People – running from unhappiness, hiding in power – are locked within their reputations, ambitions, beliefs.
A photographic portrait is a picture of someone who knows he is being photographed.
I’ve worked out of a series of no’s. No to exquisite light, no to apparent compositions, no to the seduction of poses or narrative. And all these no’s force me to the yes. I have a white background. I have the person I’m interested in and the thing that happens between us.
Anything is an art if you do it at the level of an art.
I hate cameras. They interfere, they’re always in the way. I wish: if I could work with my eyes alone.
Start with a style and you are in chains, start with an idea and you are free.
I think all art is about control, the encounter between control and uncontrollable.

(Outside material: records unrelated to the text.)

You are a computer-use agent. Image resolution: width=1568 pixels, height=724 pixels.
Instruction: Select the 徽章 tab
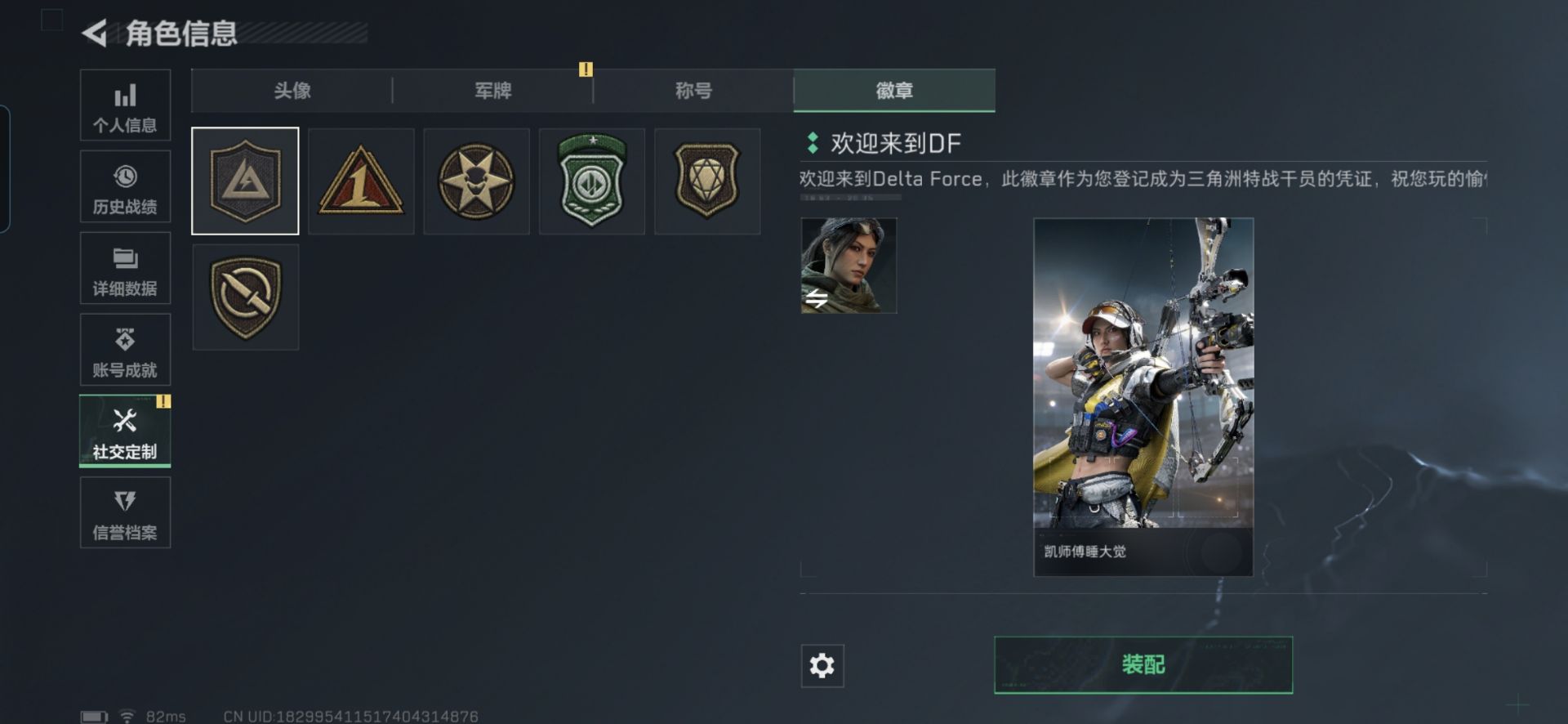point(894,91)
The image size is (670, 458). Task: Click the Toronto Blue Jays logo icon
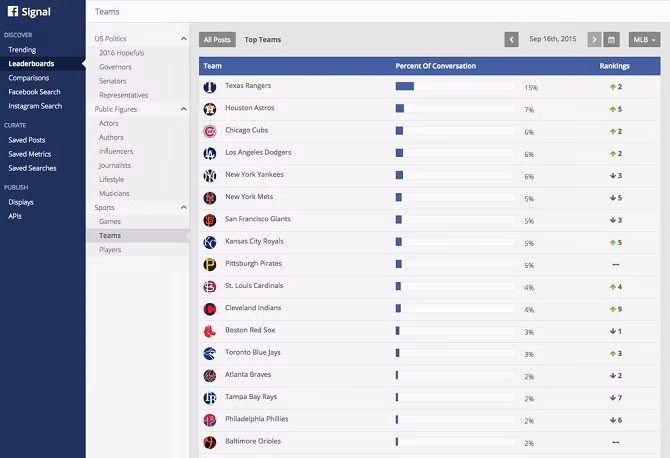[x=210, y=353]
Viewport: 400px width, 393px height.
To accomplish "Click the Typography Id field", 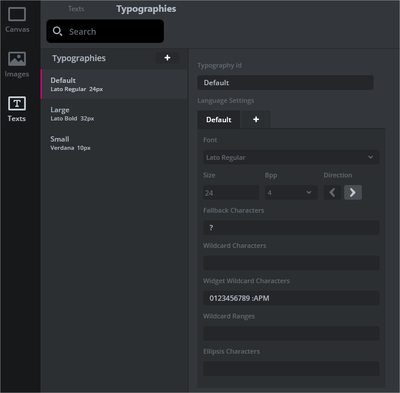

Sometimes I think all my pictures are just pictures of me.
The moment an emotion or fact is transformed into a photograph it is no longer a fact but an opinion.
I am, and forever will be, devastated by the gift of Audrey Hepburn before my camera. I cannot lift her to greater heights. She is already there. I can only record. I cannot interpret her. There is no going further than who she is. She has achieved in herself her ultimate portrait.
I’ve photographed just about everyone in the world. But what I hope to do is photograph people of accomplishment, not celebrity, and help define the difference once again.
A portrait photographer depends upon another person to complete his picture. The subject imagined, which in a sense is me, must be discovered in someone else willing to take part in a fiction he cannot possibly know about.
Real people move, they bear with them the element of time. It is this fourth dimension of people that I try to capture in a photograph.
A photographic portrait is a picture of someone who knows he’s being photographed, and what he does with this knowledge is as much a part of the photograph as what he’s wearing or how he looks. He’s implicated in what’s happening, and he has a certain real power over the result.
You can’t get at the thing itself, the real nature of the sitter, by stripping away the surface. You can only get beyond the surface by working with the surface. All that you can do is manipulate that surface-gesture, costume, expression-radically and correctly.
I know that the accident of my being a photographer has made my life possible.
The pictures have a reality for me that the people don’t. It is through the photographs that I know them.
My parents put the New Yorker in my crib. I saw Vogue and Vanity Fair around the house before I could read.
A portrait isn’t a fact but an opinion – an occasion rather than a truth.
Marilyn Monroe gave more to the still camera than any actress, any woman I’ve ever photographed; infinitely more patient, more demanding of herself and more comfortable in front of the camera than away from it.